→ **TASK OBJECTIVE**: Once you find the line containing "Mehr erfahren (310, 203)" in the data below, copy it and each following line exactly, up to and including the line containing "[Football with Claw", and nothing else.

Saved data entries:
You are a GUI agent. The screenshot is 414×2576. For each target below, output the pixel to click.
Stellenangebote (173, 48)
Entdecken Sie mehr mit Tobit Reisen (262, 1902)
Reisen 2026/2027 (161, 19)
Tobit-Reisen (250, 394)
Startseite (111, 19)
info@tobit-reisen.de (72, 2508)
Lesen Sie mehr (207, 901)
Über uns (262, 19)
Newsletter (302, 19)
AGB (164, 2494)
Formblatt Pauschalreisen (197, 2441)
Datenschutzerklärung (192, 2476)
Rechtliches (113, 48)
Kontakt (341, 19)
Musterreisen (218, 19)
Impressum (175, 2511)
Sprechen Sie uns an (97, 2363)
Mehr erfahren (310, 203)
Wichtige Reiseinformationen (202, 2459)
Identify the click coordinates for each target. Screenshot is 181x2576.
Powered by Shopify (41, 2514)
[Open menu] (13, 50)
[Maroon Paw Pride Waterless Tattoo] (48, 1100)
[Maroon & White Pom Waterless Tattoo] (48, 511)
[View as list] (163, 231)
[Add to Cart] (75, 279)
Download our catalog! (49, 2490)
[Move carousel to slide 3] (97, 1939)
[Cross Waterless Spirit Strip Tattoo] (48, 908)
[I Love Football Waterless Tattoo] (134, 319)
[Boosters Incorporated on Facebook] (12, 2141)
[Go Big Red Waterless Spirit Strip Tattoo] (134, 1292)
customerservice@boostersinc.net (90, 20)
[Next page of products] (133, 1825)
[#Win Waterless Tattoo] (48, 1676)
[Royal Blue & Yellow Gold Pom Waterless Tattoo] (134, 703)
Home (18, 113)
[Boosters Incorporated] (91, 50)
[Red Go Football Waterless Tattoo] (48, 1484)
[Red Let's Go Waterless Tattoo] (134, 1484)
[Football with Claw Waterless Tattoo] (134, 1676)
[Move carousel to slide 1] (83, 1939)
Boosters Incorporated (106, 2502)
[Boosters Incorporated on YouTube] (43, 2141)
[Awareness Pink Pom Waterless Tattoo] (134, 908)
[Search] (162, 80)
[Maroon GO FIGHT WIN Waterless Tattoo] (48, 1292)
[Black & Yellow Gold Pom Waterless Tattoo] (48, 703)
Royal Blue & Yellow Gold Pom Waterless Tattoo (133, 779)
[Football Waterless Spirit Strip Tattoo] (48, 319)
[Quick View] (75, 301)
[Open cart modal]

→ **WRITTEN RESPONSE**:
Mehr erfahren (310, 203)
Wichtige Reiseinformationen (202, 2459)
Identify the click coordinates for each target. Screenshot is 181x2576.
Powered by Shopify (41, 2514)
[Open menu] (13, 50)
[Maroon Paw Pride Waterless Tattoo] (48, 1100)
[Maroon & White Pom Waterless Tattoo] (48, 511)
[View as list] (163, 231)
[Add to Cart] (75, 279)
Download our catalog! (49, 2490)
[Move carousel to slide 3] (97, 1939)
[Cross Waterless Spirit Strip Tattoo] (48, 908)
[I Love Football Waterless Tattoo] (134, 319)
[Boosters Incorporated on Facebook] (12, 2141)
[Go Big Red Waterless Spirit Strip Tattoo] (134, 1292)
customerservice@boostersinc.net (90, 20)
[Next page of products] (133, 1825)
[#Win Waterless Tattoo] (48, 1676)
[Royal Blue & Yellow Gold Pom Waterless Tattoo] (134, 703)
Home (18, 113)
[Boosters Incorporated] (91, 50)
[Red Go Football Waterless Tattoo] (48, 1484)
[Red Let's Go Waterless Tattoo] (134, 1484)
[Football with Claw Waterless Tattoo] (134, 1676)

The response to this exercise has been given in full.